Tribes Not Eligible for Attorney Fees Under CCP §1021.5
Panel Says, in Denying Motion for More Than $1 Million in Fees Expended on Appeal, That California CCP Section Does Not Apply Where Plaintiffs Pursued Claim Under Federal Statute Lacking a Provision for Fee-Shifting
By a MetNews Staff Writer
Native American tribes that prevailed in an action against the State of California in a U.S. District Court, under a federal statute that does not contain an attorney-fee provision, cannot recover the more than $1 million it paid to its lawyers, the Ninth U.S. Circuit Court of Appeals held yesterday, spurning a motion under California Code of Civil Procedure §1021.5, which codifies the private attorney general doctrine.
Sec. 1021.5 provides that “a court may award attorneys’ fees to a successful party against one or more opposing parties in any action which has resulted in the enforcement of an important right affecting the public interest” under specified circumstances.
The tribes successfully sued the state under the federal Indian Gaming Regulatory Act (“IGRA”), establishing, in an appeal the Ninth Circuit decided last year, that “California failed to act in good faith in its compact negotiations with the plaintiff Tribes” over Las Vegas-style casino gambling permits. After scoring its victory, by a 2-1 opinion, the tribes sought an award by the Ninth Circuit of moneys it expended for work on the appeal amounting to $1,130,678.57.

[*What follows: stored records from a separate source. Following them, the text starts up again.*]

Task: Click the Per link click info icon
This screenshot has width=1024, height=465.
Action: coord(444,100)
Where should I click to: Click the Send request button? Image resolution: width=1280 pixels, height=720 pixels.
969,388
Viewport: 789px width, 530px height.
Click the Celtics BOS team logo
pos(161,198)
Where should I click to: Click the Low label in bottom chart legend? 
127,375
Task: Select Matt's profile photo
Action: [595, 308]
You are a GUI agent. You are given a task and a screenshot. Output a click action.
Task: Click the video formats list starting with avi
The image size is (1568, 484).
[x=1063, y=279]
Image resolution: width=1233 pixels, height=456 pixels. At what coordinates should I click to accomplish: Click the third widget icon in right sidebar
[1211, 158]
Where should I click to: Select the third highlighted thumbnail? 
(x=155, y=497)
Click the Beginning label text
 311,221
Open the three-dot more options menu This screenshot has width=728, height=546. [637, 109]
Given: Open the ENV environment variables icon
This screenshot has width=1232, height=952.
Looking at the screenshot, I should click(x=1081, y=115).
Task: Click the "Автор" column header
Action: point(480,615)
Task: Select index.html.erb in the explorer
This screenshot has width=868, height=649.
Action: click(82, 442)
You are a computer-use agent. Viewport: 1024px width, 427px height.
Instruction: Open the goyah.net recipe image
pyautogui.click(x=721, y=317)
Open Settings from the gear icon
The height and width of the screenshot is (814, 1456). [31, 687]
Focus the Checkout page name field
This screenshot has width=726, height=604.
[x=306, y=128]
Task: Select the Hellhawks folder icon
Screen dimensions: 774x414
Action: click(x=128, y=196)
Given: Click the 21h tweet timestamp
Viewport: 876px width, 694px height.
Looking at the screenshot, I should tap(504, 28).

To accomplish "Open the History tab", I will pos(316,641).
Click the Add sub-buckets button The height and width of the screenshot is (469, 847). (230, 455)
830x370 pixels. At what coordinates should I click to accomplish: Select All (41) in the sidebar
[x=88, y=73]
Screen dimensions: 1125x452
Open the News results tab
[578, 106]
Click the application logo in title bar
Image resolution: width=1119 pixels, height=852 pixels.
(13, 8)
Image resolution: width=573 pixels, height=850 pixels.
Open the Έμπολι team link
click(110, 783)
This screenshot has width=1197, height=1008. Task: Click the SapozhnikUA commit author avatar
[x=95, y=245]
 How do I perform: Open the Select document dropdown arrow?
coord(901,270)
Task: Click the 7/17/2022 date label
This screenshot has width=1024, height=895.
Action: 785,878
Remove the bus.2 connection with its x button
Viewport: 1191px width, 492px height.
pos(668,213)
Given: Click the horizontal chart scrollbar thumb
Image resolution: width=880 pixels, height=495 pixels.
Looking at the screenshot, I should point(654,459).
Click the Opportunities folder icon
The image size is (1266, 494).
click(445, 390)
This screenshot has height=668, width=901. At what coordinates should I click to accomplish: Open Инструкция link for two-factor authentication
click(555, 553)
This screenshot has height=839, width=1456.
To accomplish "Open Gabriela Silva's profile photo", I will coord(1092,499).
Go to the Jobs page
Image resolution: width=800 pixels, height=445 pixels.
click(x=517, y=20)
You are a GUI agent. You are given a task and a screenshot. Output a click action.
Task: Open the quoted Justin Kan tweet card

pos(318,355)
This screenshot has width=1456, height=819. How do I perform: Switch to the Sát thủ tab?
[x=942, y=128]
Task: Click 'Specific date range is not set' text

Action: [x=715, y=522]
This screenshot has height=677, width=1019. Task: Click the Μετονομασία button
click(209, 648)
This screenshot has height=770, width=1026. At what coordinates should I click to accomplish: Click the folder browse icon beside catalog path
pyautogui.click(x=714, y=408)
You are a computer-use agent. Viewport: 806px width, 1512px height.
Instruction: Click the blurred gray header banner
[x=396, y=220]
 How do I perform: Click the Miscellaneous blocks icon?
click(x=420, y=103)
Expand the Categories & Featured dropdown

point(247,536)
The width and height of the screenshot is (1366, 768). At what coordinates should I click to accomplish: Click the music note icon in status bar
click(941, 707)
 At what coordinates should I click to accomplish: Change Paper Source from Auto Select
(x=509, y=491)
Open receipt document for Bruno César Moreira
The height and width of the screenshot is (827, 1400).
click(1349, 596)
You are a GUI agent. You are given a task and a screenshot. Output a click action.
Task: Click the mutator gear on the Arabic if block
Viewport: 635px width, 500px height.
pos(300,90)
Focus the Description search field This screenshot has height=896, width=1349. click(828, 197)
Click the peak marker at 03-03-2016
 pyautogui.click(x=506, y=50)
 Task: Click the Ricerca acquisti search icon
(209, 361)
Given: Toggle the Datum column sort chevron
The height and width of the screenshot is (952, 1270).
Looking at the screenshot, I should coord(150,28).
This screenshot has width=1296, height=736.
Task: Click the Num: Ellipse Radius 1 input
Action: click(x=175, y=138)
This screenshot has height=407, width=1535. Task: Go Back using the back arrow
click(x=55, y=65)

“The time spent is reasonable considering the novelty, complexity, and difficulty of the case and the defenses raised by the State, including the State’s unsuccessful motion for a stay pending appeal,” they remarked.
Bress Authors Opinion
Ninth Circuit Judge Daniel A. Bress, who wrote last year’s majority opinion in the tribes’ favor, authored yesterday’s opinion denying the tribes’ motion. He was joined by Judges Kim Wardlaw and Patrick J. Bumatay.
“We hold that because the plaintiffs prevailed on a federal cause of action, they are entitled to attorneys’ fees only if federal law allows them. Because it does not, we deny the Tribes’ fee request.”
California asserted in its opposition to the motion for fees that the lawsuit is a “pure federal question case.”
The tribes disputed that, saying:
“The Tribes…did not and could not have pursued this litigation based purely on federal law….This litigation was only possible because California law waives the State’s sovereign immunity and Eleventh Amendment immunity to claims by California Indian tribes that the State failed to negotiate a class III gaming compact in good faith. The Tribes’ motion for attorneys’ fees is only possible because the California Legislature chose to grant successful litigants the right to seek attorneys’ fees against the State pursuant to the private attorney general doctrine and waive the State’s sovereign immunity to such claims.”
The tribes added:
“Even more fundamentally, this litigation arises from the State’s insistence that California law be imposed on the Tribes’ on-reservation activities beyond the gaming activities conducted by the Tribes pursuant to the Indian Gaming Regulatory Act….State law is at the heart of every element of this case.”
“[T]he Tribes’ IGRA claim did not lose its character as a federal claim simply because state law issues were lurking in the case or because state law in some sense set the stage for the violation of federal law that was the basis of the action.”
The tribes argued that in its 2018 decision in Independent Living Center of Southern California, Inc. v. Kent, “this Court awarded attorney fees to the plaintiffs under Section 1021.5, notwithstanding the fact that the action was not based on a state law cause of action.”
To the contrary, Bress wrote, the court in Kent said that because “Appellants brought a state-law claim,...they are therefore permitted to seek fees pursuant to § 1021.5.”
“Kent did not suggest that the prevalence of a state law backdrop could somehow justify applying a state law attorneys’ fees provision to a purely federal claim.”
The judge declared:
“Because the Tribes brought a claim only under IGRA, California law does not govern their request for fees. And because federal law does not provide for fee shifting here, the Tribes’ motion for attorneys’ fees must be
The case is Chicken Ranch Rancheria v. State of California, 21-15751.